Duruşma boyunca kollarını müşteki masasına dayayıp başını avuçlarının arasına alan Nagihan Karabulut ise, gözlerini Garipoğlu’ndan ayırmadı. Kimlik tespitinin ardından Garipoğlu ifade vermeye başladı.Karabulutların avukatı Rezan Epözdemir, jandarmaların sanığın mimiklerini görmesine engel olduğunu söyledi. Ve hâkimin talimatıyla etrafı açılan Garipoğlu, salondaki yerini almış oldu.
KARDEŞ KARABULUT ŞIRNGAYLA CEM'E SALDIRDI
Enver Karabulut şırıngayla saldırdı Cem Garipoğlu, “Olaydan bir gün önce tartıştık. Münevver, erkekliğime laf ederek ‘Sen ne biçim erkeksin’ dedi” diye konuştu. Bu sözler üzerine Karabulut’un kardeşi İbrahim Enver Karabulut, yerinden fırladı, “Yalan söylüyorsun. Seni öldüreceğim, kafanı keseceğim” diye bağırmaya başladı. Bu sözler üzerine salon karıştı.
Enver Karabulut bir anda ortaya çıkardığı içi sıvı dolu plastik bir şırıngayı püskürterek Garipoğlu’nun üzerine attı. Sıvı Garipoğlu’ndan sekip jandarma, polis ve gazetecilerin üzerine geldi. Enver Karabulut’u polis etkisiz hale getirirken, jandarma Garipoğlu’nu dışarı çıkardı.

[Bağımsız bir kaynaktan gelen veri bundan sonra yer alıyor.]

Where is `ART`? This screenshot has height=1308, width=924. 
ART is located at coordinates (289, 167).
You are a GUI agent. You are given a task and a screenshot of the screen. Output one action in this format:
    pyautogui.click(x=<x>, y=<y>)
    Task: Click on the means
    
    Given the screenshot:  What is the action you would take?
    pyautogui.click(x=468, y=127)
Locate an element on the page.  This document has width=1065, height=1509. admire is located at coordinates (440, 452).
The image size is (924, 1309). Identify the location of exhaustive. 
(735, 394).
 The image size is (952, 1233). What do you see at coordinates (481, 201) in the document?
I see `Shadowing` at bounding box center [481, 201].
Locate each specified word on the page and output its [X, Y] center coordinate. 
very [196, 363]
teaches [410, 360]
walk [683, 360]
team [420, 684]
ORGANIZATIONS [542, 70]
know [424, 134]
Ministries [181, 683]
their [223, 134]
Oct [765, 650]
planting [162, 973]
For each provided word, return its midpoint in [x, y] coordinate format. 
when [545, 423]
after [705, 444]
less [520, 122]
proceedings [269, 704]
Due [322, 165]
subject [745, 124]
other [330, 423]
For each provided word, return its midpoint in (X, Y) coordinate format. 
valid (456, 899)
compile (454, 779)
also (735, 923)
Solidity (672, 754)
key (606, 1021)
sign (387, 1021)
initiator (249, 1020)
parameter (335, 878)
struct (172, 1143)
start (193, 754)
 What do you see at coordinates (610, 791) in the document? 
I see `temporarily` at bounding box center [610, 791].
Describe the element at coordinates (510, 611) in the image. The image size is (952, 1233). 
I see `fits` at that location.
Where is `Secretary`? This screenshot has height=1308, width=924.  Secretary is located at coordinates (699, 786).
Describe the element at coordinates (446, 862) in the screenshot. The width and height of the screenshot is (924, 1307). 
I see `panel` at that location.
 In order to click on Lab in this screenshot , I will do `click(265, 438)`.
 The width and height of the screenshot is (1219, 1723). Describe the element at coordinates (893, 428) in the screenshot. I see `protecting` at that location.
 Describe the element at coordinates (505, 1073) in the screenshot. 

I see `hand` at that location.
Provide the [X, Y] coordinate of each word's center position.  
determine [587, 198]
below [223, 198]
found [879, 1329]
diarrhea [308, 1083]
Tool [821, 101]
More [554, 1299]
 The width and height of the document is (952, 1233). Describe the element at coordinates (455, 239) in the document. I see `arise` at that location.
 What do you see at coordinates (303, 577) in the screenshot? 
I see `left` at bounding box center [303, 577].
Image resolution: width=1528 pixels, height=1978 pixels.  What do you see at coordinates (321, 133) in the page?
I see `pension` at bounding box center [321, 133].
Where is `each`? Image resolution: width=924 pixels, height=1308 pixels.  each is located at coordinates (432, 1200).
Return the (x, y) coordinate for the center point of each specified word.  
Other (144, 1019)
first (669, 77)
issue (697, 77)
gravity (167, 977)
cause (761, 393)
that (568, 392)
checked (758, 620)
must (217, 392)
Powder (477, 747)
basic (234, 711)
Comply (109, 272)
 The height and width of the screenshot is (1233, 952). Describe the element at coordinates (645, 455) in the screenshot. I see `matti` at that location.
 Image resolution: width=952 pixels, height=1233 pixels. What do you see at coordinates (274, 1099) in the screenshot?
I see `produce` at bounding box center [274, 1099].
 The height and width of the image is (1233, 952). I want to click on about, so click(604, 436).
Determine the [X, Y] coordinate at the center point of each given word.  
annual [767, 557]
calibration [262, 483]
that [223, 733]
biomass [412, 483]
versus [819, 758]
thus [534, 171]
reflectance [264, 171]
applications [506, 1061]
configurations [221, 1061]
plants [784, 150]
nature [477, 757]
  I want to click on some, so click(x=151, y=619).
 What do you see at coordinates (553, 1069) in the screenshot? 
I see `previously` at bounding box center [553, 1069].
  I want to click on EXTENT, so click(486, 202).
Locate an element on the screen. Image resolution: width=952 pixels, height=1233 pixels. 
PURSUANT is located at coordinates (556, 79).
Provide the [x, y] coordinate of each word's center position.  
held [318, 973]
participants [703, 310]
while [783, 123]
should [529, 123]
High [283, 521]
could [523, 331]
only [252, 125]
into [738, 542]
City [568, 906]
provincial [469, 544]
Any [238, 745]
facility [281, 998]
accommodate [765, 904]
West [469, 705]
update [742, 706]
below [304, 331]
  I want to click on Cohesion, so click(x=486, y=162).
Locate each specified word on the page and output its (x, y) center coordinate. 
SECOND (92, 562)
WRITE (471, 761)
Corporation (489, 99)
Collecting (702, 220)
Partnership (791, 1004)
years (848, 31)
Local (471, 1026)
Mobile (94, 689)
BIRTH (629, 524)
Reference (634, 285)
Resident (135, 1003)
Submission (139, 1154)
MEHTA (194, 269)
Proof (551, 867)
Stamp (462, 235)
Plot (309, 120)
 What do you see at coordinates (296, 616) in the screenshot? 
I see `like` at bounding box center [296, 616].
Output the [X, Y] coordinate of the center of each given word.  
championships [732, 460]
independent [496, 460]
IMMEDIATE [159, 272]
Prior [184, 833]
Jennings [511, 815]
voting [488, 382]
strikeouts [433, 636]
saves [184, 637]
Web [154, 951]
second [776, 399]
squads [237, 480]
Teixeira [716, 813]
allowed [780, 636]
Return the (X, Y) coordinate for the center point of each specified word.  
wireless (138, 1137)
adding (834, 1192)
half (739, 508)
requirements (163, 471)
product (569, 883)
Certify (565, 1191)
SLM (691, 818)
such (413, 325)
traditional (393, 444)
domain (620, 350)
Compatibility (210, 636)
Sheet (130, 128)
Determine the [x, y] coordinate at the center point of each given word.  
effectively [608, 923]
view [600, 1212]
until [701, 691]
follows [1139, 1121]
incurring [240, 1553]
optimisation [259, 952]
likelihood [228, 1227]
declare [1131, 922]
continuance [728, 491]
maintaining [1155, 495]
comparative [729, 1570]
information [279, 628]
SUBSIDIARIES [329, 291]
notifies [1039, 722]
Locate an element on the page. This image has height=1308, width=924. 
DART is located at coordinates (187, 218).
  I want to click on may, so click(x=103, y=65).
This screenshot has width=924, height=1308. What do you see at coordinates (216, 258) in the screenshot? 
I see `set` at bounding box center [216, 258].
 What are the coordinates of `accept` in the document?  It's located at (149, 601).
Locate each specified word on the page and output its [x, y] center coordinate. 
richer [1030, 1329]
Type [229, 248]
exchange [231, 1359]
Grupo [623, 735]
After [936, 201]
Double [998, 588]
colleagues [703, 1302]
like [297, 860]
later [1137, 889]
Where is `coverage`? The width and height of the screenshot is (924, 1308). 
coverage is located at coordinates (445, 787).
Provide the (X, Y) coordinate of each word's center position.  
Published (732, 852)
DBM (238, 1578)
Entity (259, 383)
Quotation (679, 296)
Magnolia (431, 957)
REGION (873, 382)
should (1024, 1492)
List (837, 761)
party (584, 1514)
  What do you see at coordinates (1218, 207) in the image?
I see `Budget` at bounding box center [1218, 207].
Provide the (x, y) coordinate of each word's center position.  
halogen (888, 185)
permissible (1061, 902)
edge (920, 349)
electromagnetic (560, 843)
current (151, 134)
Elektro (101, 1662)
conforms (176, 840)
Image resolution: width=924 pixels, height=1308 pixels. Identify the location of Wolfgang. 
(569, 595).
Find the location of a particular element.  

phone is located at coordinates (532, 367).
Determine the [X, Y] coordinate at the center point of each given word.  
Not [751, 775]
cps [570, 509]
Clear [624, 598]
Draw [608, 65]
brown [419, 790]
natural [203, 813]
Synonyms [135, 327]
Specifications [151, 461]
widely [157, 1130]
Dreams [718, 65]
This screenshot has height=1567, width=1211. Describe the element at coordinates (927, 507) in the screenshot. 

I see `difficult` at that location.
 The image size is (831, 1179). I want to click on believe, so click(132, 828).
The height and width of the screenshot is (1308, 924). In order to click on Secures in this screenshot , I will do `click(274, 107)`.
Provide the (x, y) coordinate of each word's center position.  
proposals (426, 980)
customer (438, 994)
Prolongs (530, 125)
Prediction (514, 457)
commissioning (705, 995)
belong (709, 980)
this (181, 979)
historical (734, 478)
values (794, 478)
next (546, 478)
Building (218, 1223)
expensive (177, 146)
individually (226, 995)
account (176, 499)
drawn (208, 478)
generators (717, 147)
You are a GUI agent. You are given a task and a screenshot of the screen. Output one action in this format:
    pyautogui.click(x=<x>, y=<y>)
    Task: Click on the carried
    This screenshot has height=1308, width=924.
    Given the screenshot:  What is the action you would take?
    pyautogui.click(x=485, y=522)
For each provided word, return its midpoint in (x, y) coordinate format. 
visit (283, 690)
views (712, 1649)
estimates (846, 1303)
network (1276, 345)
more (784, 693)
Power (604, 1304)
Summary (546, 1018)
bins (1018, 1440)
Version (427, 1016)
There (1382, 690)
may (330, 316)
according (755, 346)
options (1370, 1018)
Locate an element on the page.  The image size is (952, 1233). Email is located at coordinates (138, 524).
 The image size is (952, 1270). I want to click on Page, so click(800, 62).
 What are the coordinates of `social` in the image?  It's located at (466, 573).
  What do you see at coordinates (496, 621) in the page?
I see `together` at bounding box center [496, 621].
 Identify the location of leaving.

Enver Karabulut aynı adliyede nöbetçi savcının önüne getirildi. İfadesinde şırıngayı boynuna sarılı atkısına gizleyerek adliyeye soktuğunu söylediği öğrenilen Enver Karabulut, “sıvının niteliksiz” olması gerekçesiyle savcılıkça serbest bırakıldı. Şırınganın içinde önce nitrik asit (kezzap) olduğu öne sürüldü, baba Karabulut ise “idrar” olduğunu söyledi. Akşama doğru sıvının tuz ruhu yani bir temizlik maddesi olduğu ortaya çıktı.
Epözdemir’in 4 sorusuna “Hatırlamıyorum” diyen Garipoğlu, “amcası Hayyam Garipoğlu’nun aracıyla nereye gittiği”nin sorulması üzerineyse, “Amcamı en son olaydan 15 gün önce gördüm. Aracı hatırlamıyorum ama amcam yoktu” diye yanıt verdi. Avukat Kaya, Garipoğlu’nun akli ve ruhi dengesinden şüphe ettiğini belirterek, rapor alınması talebinde bulundu.
Mahkeme heyeti, dava dosyasının, Garipoğlu’nun anne ve babasının da aralarında bulunduğu 6 sanık hakkında 4. Ağır Ceza Mahkemesi’nde açılan dava dosyasıyla hukuki ve fiili bağlantısı bulunduğu gerekçesiyle birleştirilmesine karar verdi.